■ TASK DIRECTIONS ■
List every library that the code loads with a require statement in the post below on screen scraping with Ruby.

■ EXCERPTED TEXT ■
= = = = =

Saturday, October 16, 2010

Ruby, Mechanize, Nokogiri, Xpath and Firebug

I have done a fair amount of extremely painful screen scraping to get data for a web page in the past using tools like WWW::Mechanize or LWP for perl. It can be disgustingly ugly to parse HTML to get at the data you need. When it came it recently all the bad experiences I have had came rushing back and I was dreading starting. Luckily the world is a nicer place and this had become trivial with ruby. The once painful process became:
  1. Open page I want to scrape in firefox
  2. load firebug
  3. rick click on the html element I want to scrape and select copy xpath
  4. fire up textmate and create a simple ruby mechanize script
  5. past in the xpath to script.
The code simply looks like this:
require 'rubygems'
require 'mechanize'
require 'mysql'

agent = Mechanize.new

page = agent.get('http://url.to.scrape.com')

upString = page.parser.xpath("/html/body/form/table[2]/tr/td/table/tr[5]/td/table/tr[6]/td[3]/a/img")[0]['title'].to_s
Life is good.

= = = = =

■ RECORDED INFORMATION ■
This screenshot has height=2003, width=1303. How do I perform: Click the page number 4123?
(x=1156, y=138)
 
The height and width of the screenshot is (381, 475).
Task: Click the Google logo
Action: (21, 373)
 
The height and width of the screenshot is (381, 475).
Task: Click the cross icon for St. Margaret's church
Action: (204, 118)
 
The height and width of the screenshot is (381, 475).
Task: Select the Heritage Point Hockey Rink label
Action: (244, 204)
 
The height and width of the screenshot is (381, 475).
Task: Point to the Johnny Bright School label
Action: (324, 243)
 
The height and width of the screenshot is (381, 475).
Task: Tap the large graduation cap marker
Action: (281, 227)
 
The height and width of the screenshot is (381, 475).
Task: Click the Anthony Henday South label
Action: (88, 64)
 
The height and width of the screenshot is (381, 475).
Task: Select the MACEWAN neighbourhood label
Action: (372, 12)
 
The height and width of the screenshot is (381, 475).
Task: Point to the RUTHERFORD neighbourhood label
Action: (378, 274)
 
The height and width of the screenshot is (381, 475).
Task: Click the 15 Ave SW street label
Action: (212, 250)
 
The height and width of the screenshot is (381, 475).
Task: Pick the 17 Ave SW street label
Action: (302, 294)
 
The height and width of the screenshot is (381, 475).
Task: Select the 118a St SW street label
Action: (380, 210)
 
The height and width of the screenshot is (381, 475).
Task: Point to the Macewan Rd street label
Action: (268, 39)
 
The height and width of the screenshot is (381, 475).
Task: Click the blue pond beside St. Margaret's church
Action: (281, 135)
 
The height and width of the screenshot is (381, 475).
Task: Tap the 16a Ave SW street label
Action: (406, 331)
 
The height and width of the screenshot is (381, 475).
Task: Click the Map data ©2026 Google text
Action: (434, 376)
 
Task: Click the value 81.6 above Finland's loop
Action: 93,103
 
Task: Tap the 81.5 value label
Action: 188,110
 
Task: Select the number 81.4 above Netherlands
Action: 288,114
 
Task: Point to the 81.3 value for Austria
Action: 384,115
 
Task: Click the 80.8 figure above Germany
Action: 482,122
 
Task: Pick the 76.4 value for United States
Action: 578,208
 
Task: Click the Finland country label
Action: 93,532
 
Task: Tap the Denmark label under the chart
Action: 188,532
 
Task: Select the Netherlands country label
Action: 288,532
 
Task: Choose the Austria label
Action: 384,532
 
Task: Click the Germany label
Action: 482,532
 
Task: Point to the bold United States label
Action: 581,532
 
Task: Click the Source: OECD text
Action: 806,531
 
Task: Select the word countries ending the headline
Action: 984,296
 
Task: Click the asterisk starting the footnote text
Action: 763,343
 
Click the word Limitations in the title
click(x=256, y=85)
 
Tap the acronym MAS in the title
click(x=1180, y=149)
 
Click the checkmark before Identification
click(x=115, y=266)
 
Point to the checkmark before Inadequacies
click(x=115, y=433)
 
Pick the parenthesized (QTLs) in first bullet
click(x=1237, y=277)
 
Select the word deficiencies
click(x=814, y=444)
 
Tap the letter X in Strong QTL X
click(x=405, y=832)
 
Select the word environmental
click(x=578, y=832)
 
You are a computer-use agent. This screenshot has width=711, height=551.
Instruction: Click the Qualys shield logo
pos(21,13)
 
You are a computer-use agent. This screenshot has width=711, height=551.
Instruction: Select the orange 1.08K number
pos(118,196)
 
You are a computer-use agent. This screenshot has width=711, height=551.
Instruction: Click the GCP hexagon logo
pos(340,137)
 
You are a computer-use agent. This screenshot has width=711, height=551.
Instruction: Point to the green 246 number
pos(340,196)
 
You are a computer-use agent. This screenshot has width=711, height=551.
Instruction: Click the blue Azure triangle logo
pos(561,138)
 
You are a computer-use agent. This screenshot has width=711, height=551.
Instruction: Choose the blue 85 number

= = = = =

■ FULL RESPONSE ■
rubygems
mechanize
mysql